I don't know all of the details, but we can look at common patterns of usage:

  1. Explanatory usefulness

    It's true that associations between subject + object forms tend to be fixed. However, in a situation where some people might be using the rarer "new" pronouns, it's quite possible that not everyone will know them.

    Writing "ze/zir" on a name badge helps people who haven't encountered ze before to understand the expected usage without having to interrupt the conversation to ask quite as much (they may still need to gently inquire about the possessive form).

    Another contributing factor is that there may be multiple competing conventions. E.g. ze has appeared both as "ze/zir" and "ze/hir," according to Wikipedia. Providing two cases doesn't disambiguate between all of them perfectly, but it's a compromise between clarity and brevity.

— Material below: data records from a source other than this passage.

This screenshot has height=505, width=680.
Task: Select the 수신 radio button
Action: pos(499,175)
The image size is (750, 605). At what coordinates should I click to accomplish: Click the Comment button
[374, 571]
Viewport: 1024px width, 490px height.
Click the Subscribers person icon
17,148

  2. Through usage, the form itself acquires meaning

    Once you've got a stylistic convention in widespread use among a community of users, it carries its own bit of meaning. To an audience used to trans-inclusive spaces, seeing pronoun/pronoun in someone's name badge or social media bio immediately registers as "these are my pronouns." "He/him" is more immediately recognizable than just writing "he" somewhere in a small block of text all by itself; it's also shorter than saying "my pronoun is he."

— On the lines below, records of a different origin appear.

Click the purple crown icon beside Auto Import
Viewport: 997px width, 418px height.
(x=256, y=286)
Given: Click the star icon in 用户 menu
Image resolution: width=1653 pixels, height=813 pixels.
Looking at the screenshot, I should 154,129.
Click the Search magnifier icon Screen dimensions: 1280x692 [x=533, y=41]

  3. A permutation: flexible pronouns

    Because the convention itself is recognizable, the specific nominative/accusative pairing isn't particularly important. Sometimes what you'll see instead is that people who accept multiple pronouns (e.g. both a gendered pronoun and a gender-neutral pronoun) will join two nominative-case pronouns with a slash, such as "she/they."

    In my experience, people intuitively register the difference between the two-cases and two-different-pronouns forms, for the most part. The underlying idea is the same and familiarity with pronoun inflection fills in the rest.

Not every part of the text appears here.